It came to a bump in the road, but went on regardless; at the Jan 24, 2022 Culver City Council meeting, City Clerk Jeremy Green paused the presentation to note that while the Updated Housing Element had been presented as an Action Item, it should have been classified as a Public Hearing. But the need to submit the element to the state before an approaching February deadline kept the item moving forward, ultimately passing with a vote of three to two.
The updated housing element, required to show “substantial compliance with state law,” took the full weight of resident’s concerns, deeper research from city staff, changes in state law, and the many controversies involved in changing housing policies.
The council’s last discussion on December 10, 2021, included support for incremental infill, compliance with SB9, offering special developmental incentives to redevelop shopping centers, and building housing in industrial and commercial areas. The update was back in front of the council owing to the fact that the last submission from the city to the state had been held to be inadequate, and the state returned it for further improvement. While there were no updates on the ‘negative declaration’ for the Environmental Impact Report (meaning that the updated housing element would not negatively impact the environment,) there would be another EIR attached to the General Plan Update when that is submitted.
Comments on the item drew 62 speakers, and took more than an hour to process. Nancy Barba, who spoke as a private citizen, not from her place on the Planning Commission, held that, “I agree that there is [more that needs to be done,] but as it is, I think the city and staff have done the best job possible.”

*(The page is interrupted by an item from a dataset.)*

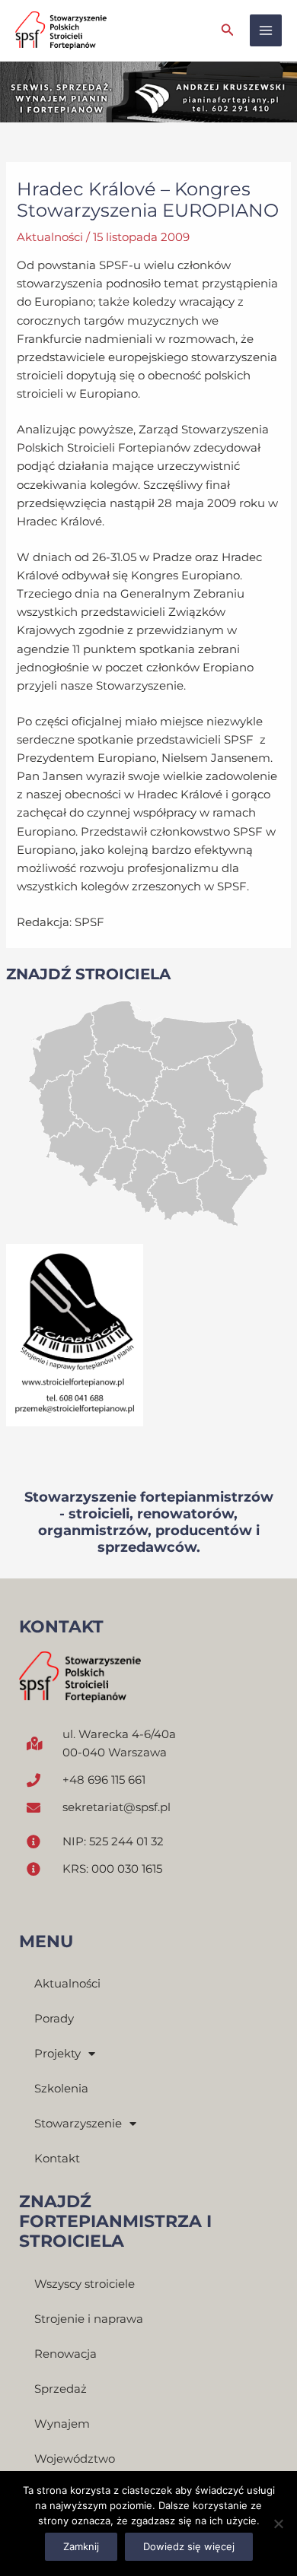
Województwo (74, 2459)
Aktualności (50, 237)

While the detailed report is still subject to comment and further revision, the state’s deadline will be met. Online, Council member Alex Fisch offered “Despite good work by city staff [and] a ton of great community input, I have grave, well-founded concerns that our housing element does not yet substantially comply with California law. I will express those [concerns] on the public record soon.”
The meeting was colored by extreme emotion from both the council and the speakers, but the fate of the Updated Housing Element will move forward over whatever bumps arise.
You buried the lead. The housing element was adopted under a legal maneuver by Former Mayor Fisch that completely cut off debate and input from the Council Members. The public deserves to hear what everyone had to say. They should have followed Mayor Lee’s request to set up a special meeting to continue discussing the issue.